This post will:
Until you add logging, scripts running inside of a database are the proverbial black box. You know the input, you know what output you expect and in between is where dark magic happens. Or light magic. Depending on the use case obviously.
As much as I like the "Use the source, young Padwan" approach combined with proper unit testing, in complex scenarios there always comes the point where you would like to keep tabs on what's going on inside your scripts. Thus turning the black box a few shades more into the grey. Pun intended — debugging can be very painful at times.
It really depends on what you're trying to do. Here's a few options for you:
While logging into tables has the advantage that you have out-of the box search tools for the log, it also means you have to deal with the locking mechanisms (mind the "ck") of the database. Exasol does not support row-locking, so if you start writing messages into a table in parallel — or even write and read in parallel — be prepared to deal with locks and the performance impact that comes with them.

_Given exercise A_. Pull out each line of the entries that contains the word "screenshot".

_Records supplied_.
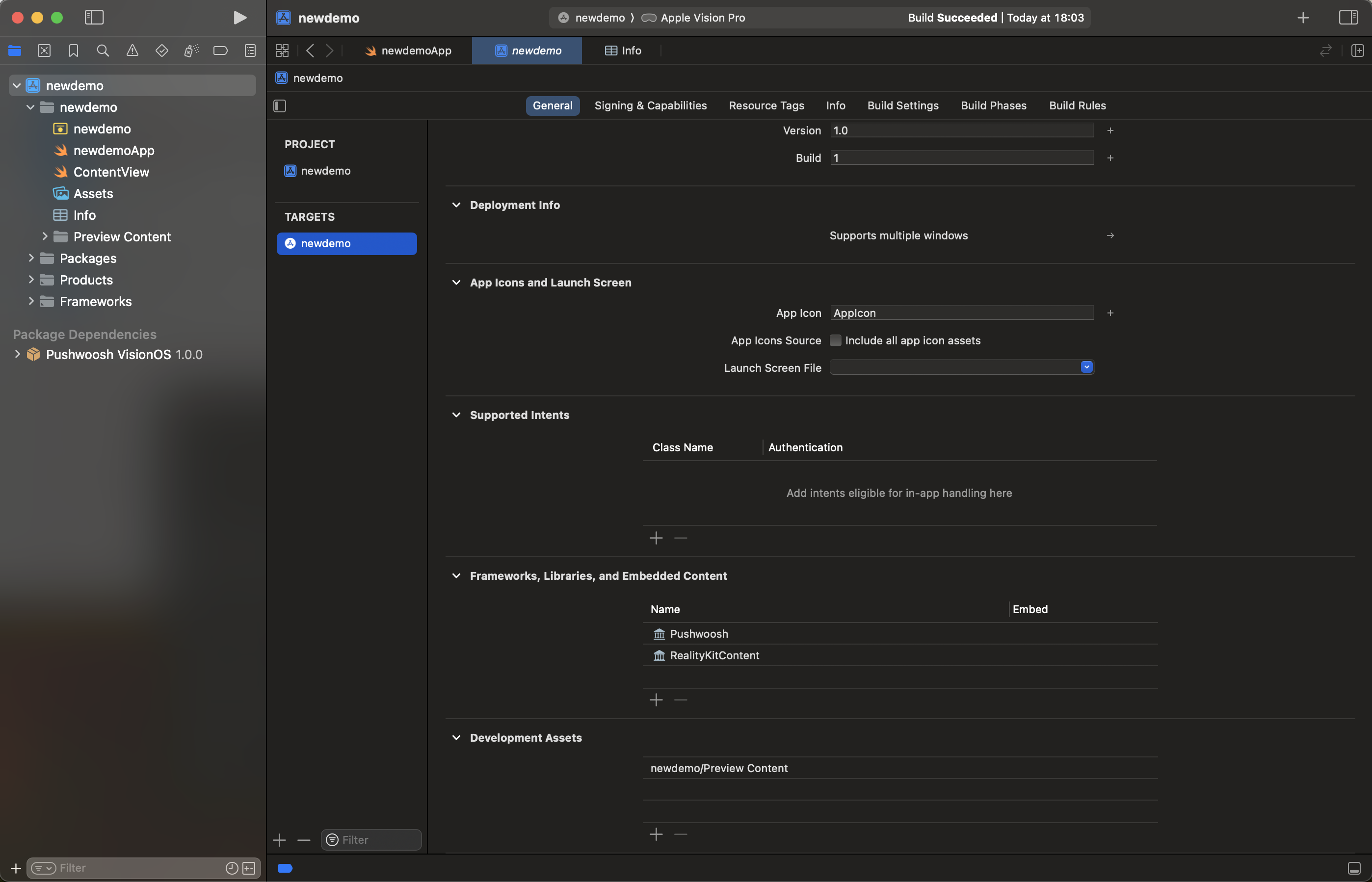Add editor on right icon

point(1357,51)
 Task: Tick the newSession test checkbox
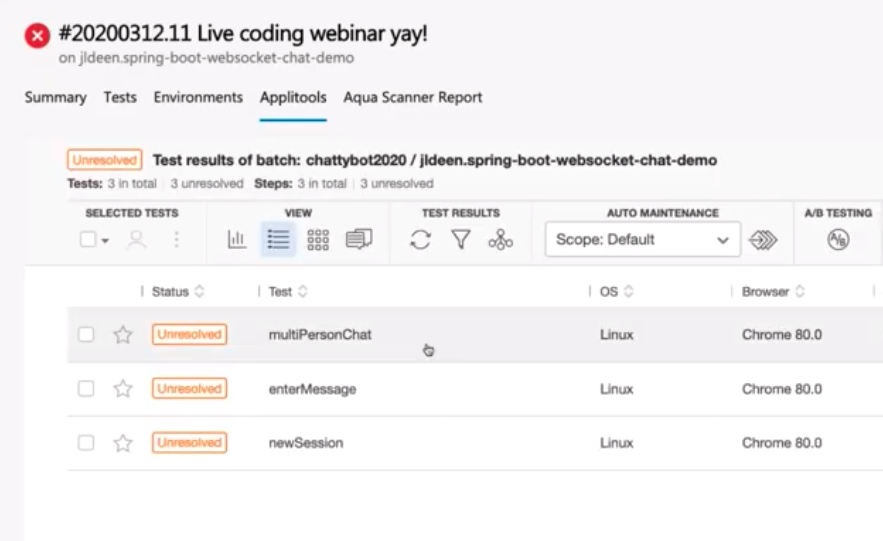86,443
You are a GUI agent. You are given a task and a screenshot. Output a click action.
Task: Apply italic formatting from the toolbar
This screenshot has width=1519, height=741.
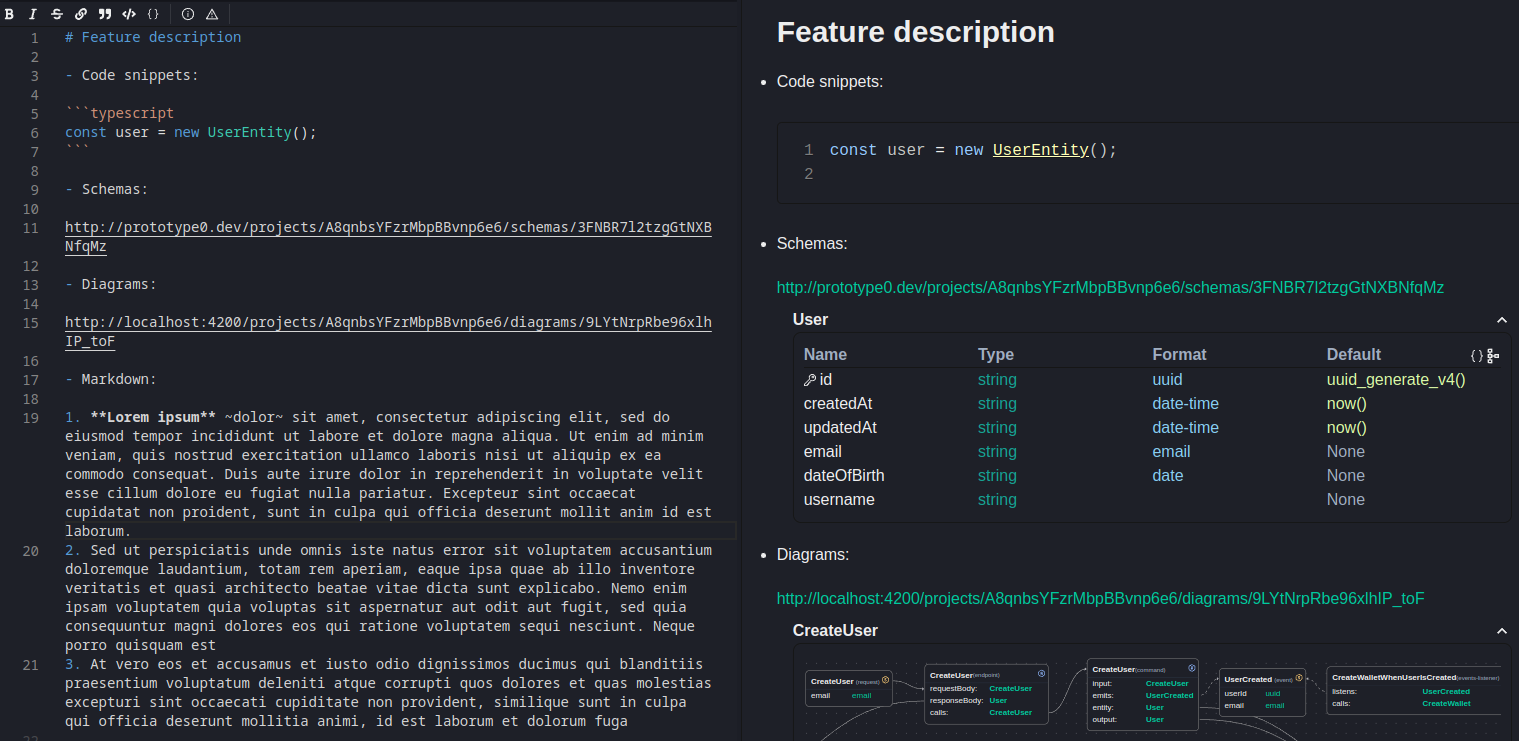33,14
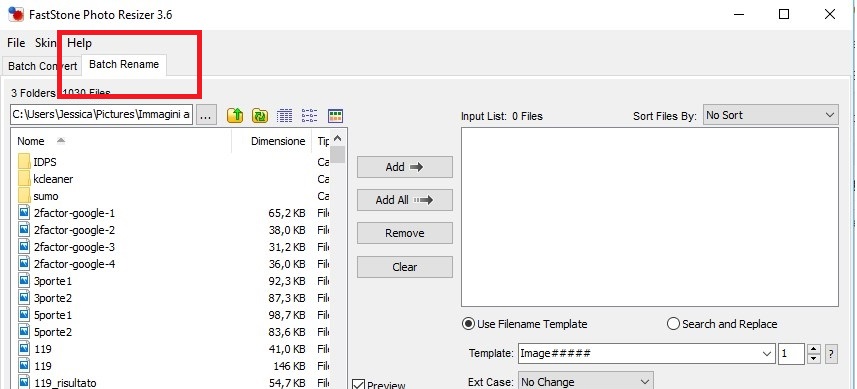Increase the template start number stepper

[814, 349]

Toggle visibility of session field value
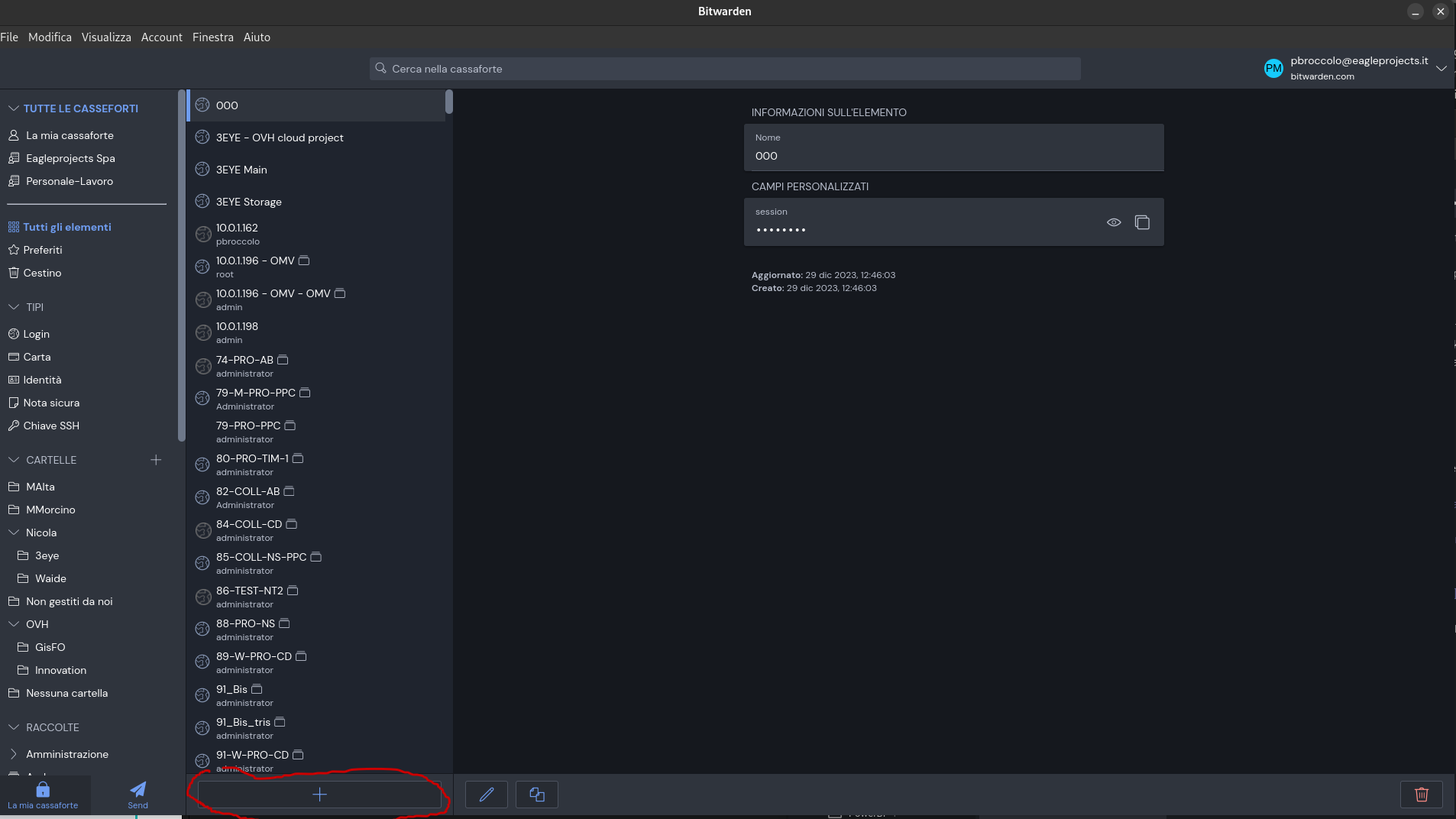coord(1114,222)
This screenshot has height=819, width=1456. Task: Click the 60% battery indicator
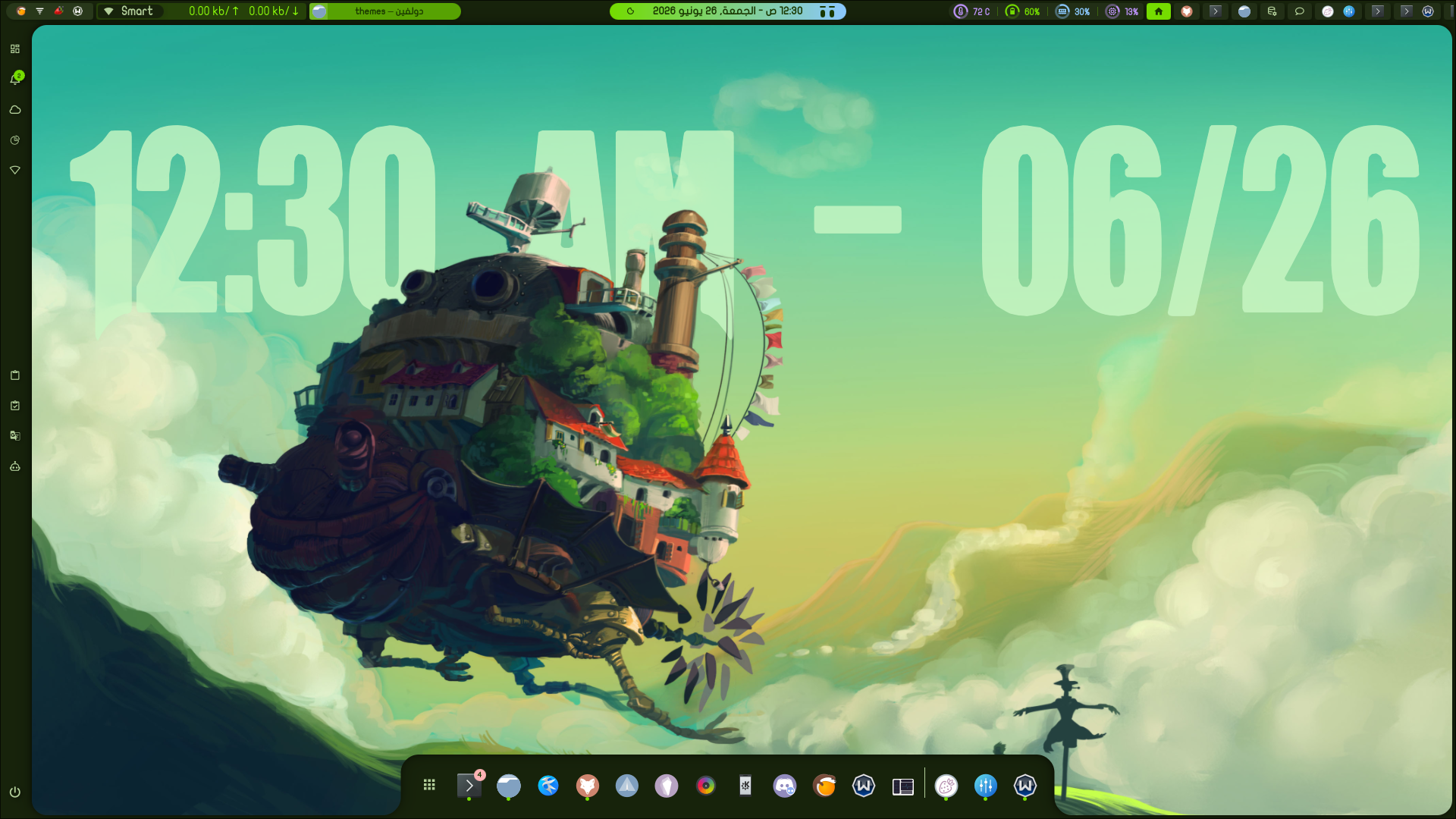coord(1022,11)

_Given exercise B_. In the passage on logging in database scripts, list every sentence of the paragraph that begins "Until you add logging".

_Full solution A_.
You are a GUI agent. You are given a task and a screenshot. Output a click action.
This screenshot has width=1519, height=741.
This screenshot has height=819, width=1456. Task: Click the 60% battery indicator

_Full solution B_.
- Until you add logging, scripts running inside of a database are the proverbial black box.
- You know the input, you know what output you expect and in between is where dark magic happens.
- Or light magic.
- Depending on the use case obviously.